>> start

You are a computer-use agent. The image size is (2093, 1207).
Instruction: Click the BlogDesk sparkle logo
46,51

>> end
>> start

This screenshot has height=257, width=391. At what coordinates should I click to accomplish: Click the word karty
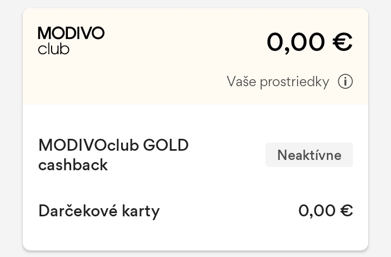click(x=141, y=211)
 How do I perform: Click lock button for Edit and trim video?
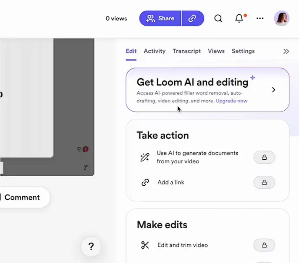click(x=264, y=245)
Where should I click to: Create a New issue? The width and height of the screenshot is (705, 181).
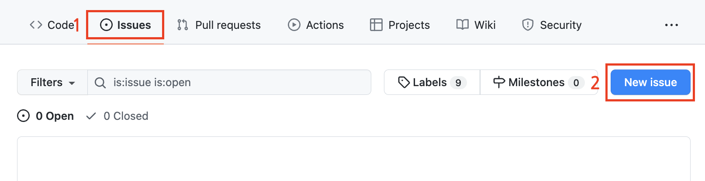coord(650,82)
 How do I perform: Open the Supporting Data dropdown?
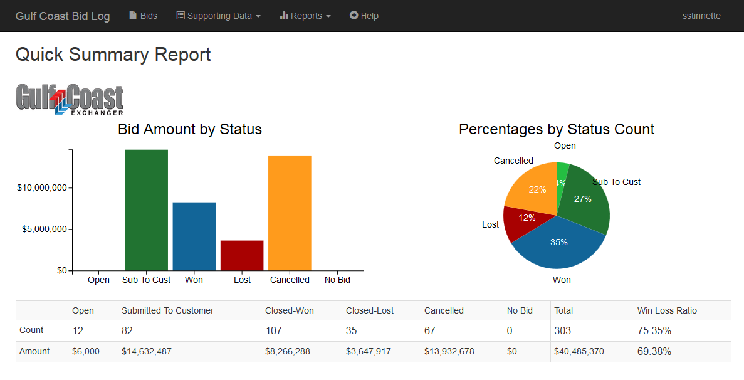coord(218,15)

>> end

## Given exercise
Starting at the line that contains "How do I perform: Open" and ending at the line that contains "coord(218,15)", rewrite those lines with "dropdown" replaced by "menu" and everything else unchanged. Leave the pictures out.

## Written answer
 How do I perform: Open the Supporting Data menu?
coord(218,15)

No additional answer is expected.